Friday, October 1, 2010

It's in your hands

We have 3 whole hours at the play area this morning after dropping Reuben off, to run through the water jets, play in the sand, make new friends, steal other toddler's toys and make them cry and whine, learning about the ego, before picking Reuben up and driving to the hospital for ENT.

Reuben has some fluid in his ear again, so typical of his syndrome, and I'm reluctant that he has a 4th ear surgery to place ear tubes, on top of his 16 total surgeries and an uncountable number of anaesthesias. He hears well enough through his bone conduction aid, so perhaps it's something to postpone until his open heart surgery, thus combine the anaesthesias. That date still looms on the horizon.

So when this is your life, your son's life, you take great exception to a late middle aged woman and her aged mother scowling at the fact that Reuben momentarily went up to her mother and tried to make friends with her.

Be sure I defended my son at every level. I felt sorry for the woman who'd clearly never known the joy of children, hers or those related to her, as they were but an awkward nuisance to her. I tried to explain to her that Reuben has such great sensory impairment; he cannot smell, he hears aided and without directional assistance and he wears glasses, so values the sense of touch. To be shrugged off like a nasty bit of fluff, I am bitterly upset and angry and yet glad for the surprising support of a guy who took the time to come over and thanked me for saying what I did to her and criticizing her lack of manners. 

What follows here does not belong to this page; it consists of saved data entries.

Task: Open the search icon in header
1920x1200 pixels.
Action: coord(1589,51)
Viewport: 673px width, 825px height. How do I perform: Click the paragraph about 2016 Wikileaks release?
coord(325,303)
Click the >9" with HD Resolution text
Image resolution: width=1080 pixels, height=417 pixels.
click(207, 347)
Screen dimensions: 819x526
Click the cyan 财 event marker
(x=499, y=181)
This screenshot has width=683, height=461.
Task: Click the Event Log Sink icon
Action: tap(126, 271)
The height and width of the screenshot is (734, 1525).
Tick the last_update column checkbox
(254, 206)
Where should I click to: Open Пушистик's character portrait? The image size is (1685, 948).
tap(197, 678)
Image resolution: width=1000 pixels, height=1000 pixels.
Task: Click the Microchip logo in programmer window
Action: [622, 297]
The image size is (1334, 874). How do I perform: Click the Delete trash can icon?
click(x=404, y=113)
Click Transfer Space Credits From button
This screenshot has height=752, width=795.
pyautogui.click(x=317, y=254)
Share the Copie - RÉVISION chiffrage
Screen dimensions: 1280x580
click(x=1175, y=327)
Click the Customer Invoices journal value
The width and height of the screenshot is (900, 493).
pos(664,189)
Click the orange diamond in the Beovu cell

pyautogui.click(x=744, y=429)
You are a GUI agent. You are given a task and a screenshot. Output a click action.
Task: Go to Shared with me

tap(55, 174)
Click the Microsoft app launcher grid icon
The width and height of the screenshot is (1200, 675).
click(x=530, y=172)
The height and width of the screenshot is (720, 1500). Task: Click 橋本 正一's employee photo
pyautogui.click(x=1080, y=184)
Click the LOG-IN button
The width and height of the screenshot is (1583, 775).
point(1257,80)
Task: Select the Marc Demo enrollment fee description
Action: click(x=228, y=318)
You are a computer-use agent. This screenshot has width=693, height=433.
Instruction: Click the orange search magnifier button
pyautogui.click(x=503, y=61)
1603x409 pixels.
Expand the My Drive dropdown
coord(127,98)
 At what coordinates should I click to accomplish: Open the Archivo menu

So we moved ironically to a corner where the boys had run off to where two little boys sat with hearing aids, and a mother who through her son's disability, was now in the final stages of becoming a translator for the deaf in sign language. I'd recommended to the sad woman that she take time to understand special needs to which she said "Well, my mum (about 90) has hearing loss too" which I guess is the same as a child with a congenital hearing condition that means he's never heard typically.  Reuben amazes me every day that he values touch despite the brutal existence of the first months and then years of his life in prolonged intensive care, breathing through a tube, eating through a tube, in and out of hospital. He is brave heart and I am sickened by the ignorance of, thankfully, a small majority of our populace who have no time for understanding disability, nor that we are all but a car crash away from disability ourselves.

The End.


Mama Kat said...

Thank you Catherine for writing this. You captured my heart with your writing as usual, and pulled me in. Can we not just smack these people upside the head? I pray I was never this woman before I had a special heart myself.

Kristi said...

Have a VERY LONG post about something similar that I wrote two years ago and never published. I had wanted, at the time, to keep the blog light. But our lives aren't always "light" and easy, are they? Perhaps someday I will actually publish that lengthy, cathartic post.
Thank you for sharing with such honesty and vulnerability.